While Brothertiger fits neatly into the cluster of contemporary artists leading the chillwave movement, there’s an undeniably ’80s aura to Paradise Lost. The cinematic electronica of Brian Eno seems to be a heavy influence on Jagos, who incorporates sections of ambience and walls of sound akin to the fabled experimentalist. The retro synthpop sounds of M83 are also palpable, and Jagos’ vocals even resemble M83 frontman Anthony Gonzalez’s half-singing, half-wailing style.
The first batch of tracks on the record are gloriously washed out, with each bringing something different to the table. Opener “Found” is distinctly melancholy, with a smooth, pulsing beat made up of soft synthesizers. Jagos uses imagery of a mountainous landscape, singing “As I gaze out from the canyon/ Shadow on the plain/ I found life,” seeming to convey the feeling of discovering hope after hitting rock bottom.
The track “Mainsail” is a bit sweeter, with foggy, glowing synths that blend together like paint on a palette. Though the track is a bit drawn out, Jagos’ use of sailing imagery poignantly describes his desire to run away and begin a life of excitement. “Shelter Cove” is more powerful than the other two songs, with booming toms, wavering synths and Jagos’ falsetto vocals harkening back to the days of bombastic ’80s pop. Jagos uses nature imagery again here, painting pictures of landscapes and seafronts as he struggles with doubts about starting anew.

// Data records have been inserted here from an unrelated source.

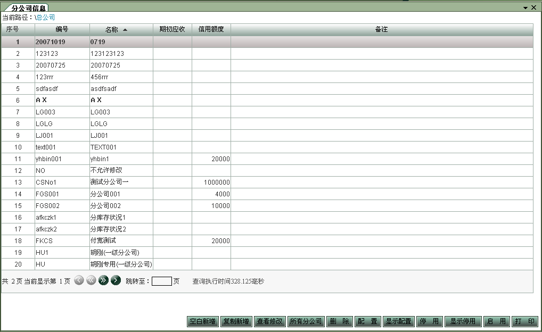Screen dimensions: 542x332
Task: Print the list via 打印 button
Action: (x=525, y=321)
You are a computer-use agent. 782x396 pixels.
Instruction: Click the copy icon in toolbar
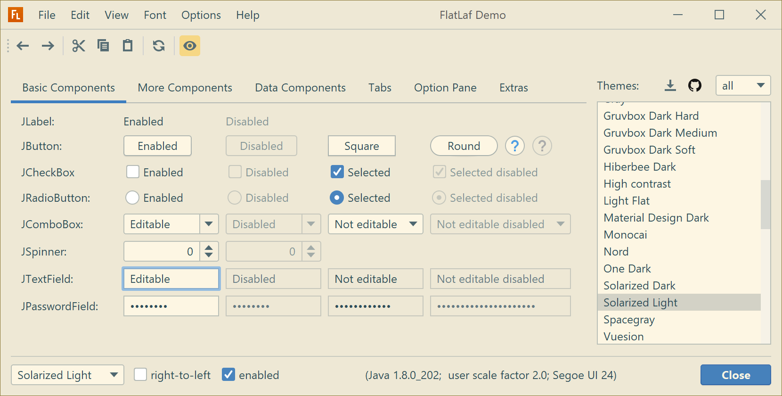coord(103,46)
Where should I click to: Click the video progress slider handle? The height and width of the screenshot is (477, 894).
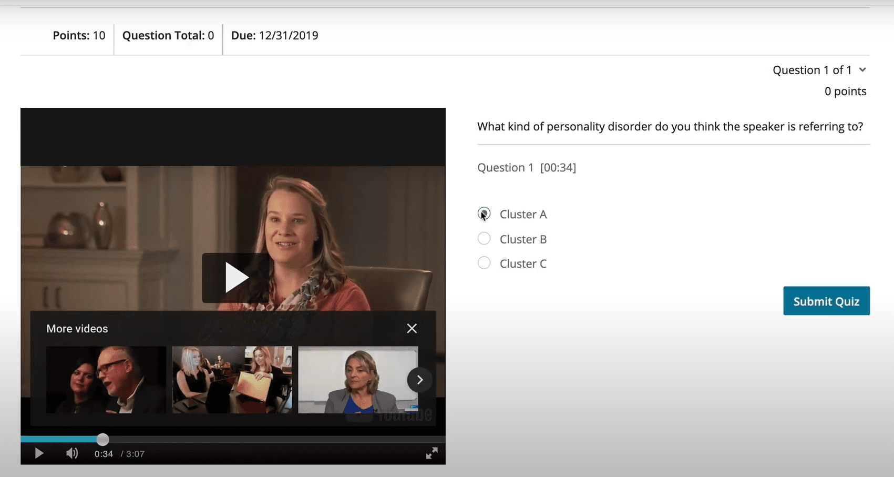click(x=103, y=439)
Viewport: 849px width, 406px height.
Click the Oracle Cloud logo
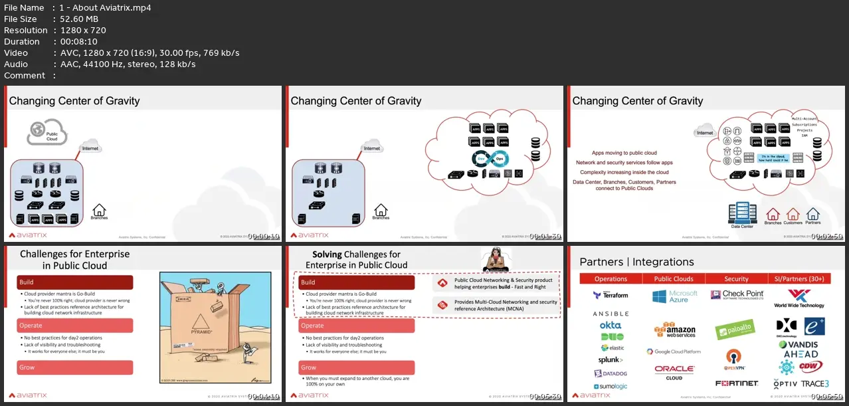tap(674, 371)
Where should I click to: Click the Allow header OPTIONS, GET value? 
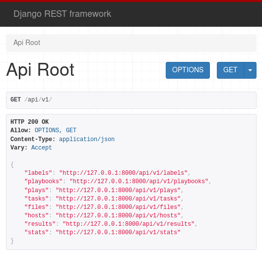[56, 130]
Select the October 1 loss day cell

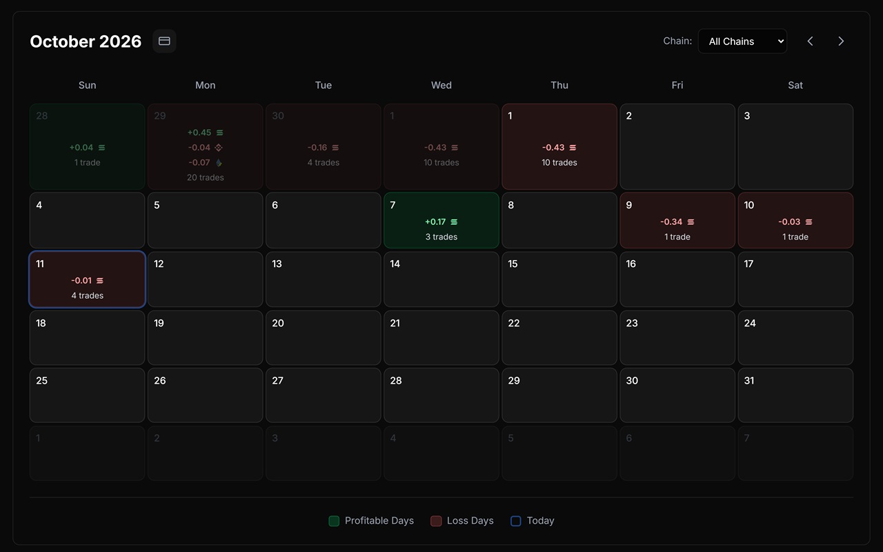pyautogui.click(x=559, y=147)
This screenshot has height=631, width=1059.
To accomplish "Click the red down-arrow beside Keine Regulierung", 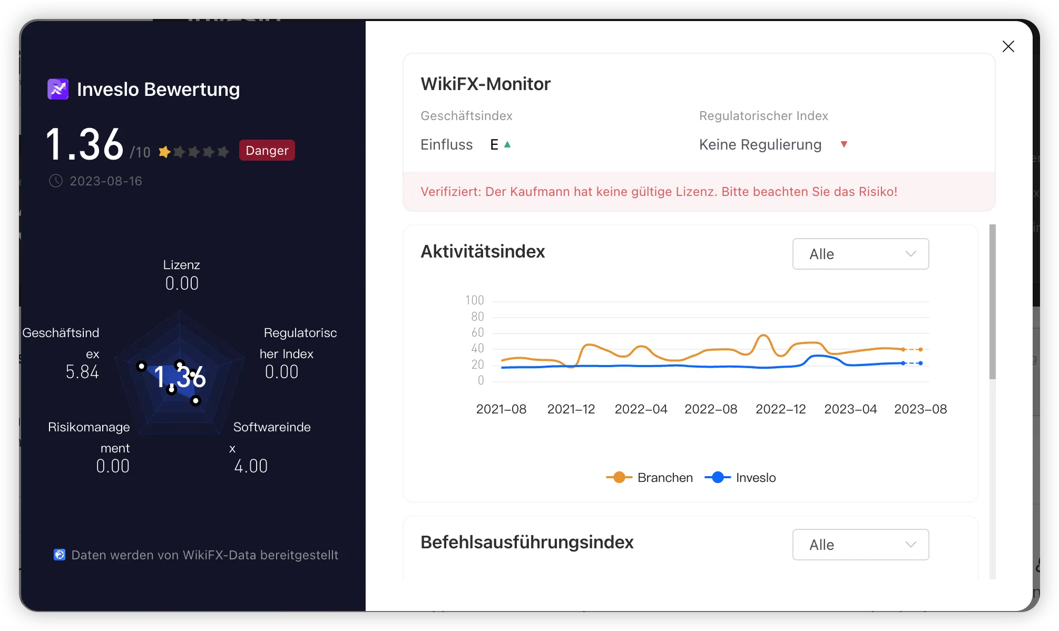I will click(844, 144).
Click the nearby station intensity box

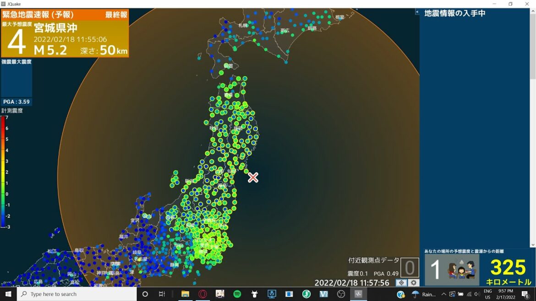click(x=410, y=268)
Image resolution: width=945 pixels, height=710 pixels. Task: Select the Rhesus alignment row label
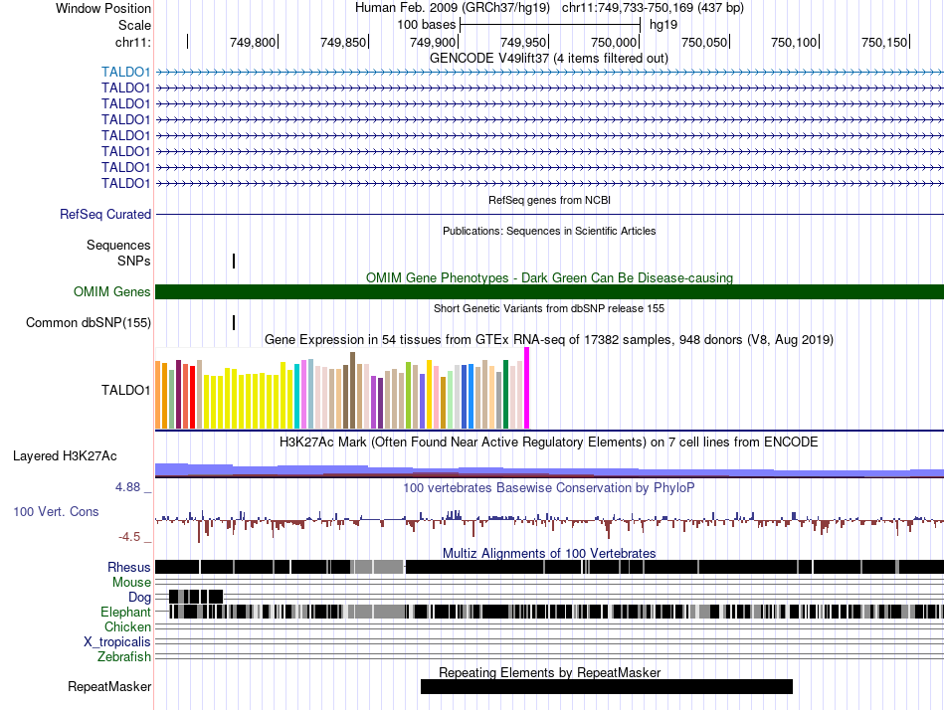pos(129,567)
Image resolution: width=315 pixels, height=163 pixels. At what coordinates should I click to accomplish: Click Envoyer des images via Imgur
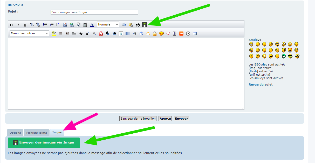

Brothertiger reasserts that he’s ready for the change on “Livin’,” a track whose woozy, layered synthesizers sound like a chillwave take on M83’s Hurry Up, We’re Dreaming. Jagos’ vocals even sound just like M83’s Gonzalez or The 1975’s Matthew Healy. While Brothertiger seems prepared to enter greener pastures, he questions the faith and commitment of his lover on “Cannonball.” Choppy percussion and wispy synthesizers characterize the track, and Jagos continues to use natural imagery like a rising river and a misty canyon to elucidate his meaning.
Halfway through the album, Brothertiger seems to run out of steam a bit. “My Canopy” brings back Jagos’ preferred glowing synths and natural imagery along with ’80s influences, but the track feels a bit slow, as if it is stuck in molasses. The track “Swing” is a bit redundant. Its distinct ’80s vibe, while pretty and atmospheric, falls a bit flat because of how similar it sounds to some of Brothertiger’s prior offerings. And the song “Checking Out,” despite its washed out aesthetic and clever use of city imagery to explain Jagos’ feeling of unbelonging, ultimately drags on without much build or swell.
“Pyre” is a welcome change. The disco-influenced tune combines a big bass sound, glowing synthesizers and sweet chords to create a psychedelic groove that gets progressively dancier as it chugs along. Jagos again uses imagery, this time of a burning pyre, dying trees and heavy Spring rain, to emote the feeling of being spread too thin.
Eponymous album closer “Paradise Lost” is somewhat disappointing instrumentally, as dissonant, detuned synths and a droning percussive beat leave the track devoid of pizazz. There’s nothing wrong with a slow song, but Jagos doesn’t keep the instrumental varied enough to maintain interest. The track’s saving grace is the lyrics. Jagos’ imagery on the track is an amalgamation of all the motifs that preceded it, as he uses scenes of trees, clouds and seas to describe how he and his lover, despite their differences, share a connection that runs deeper than any of their disagreements.
Paradise Lost leaves listeners with a compelling and fitting conclusion to a record about human connection and self-actualization. Brothertiger’s use of nature motifs and imagery gives the project a sense of continuity, as does his consistent use of washed out, dreamy synthesizers and an ’80s ambience. But while there’s plenty to like about the album, Jagos seems hesitant to take risks, resulting in a record that often pigeonholes itself into redundancy and staleness.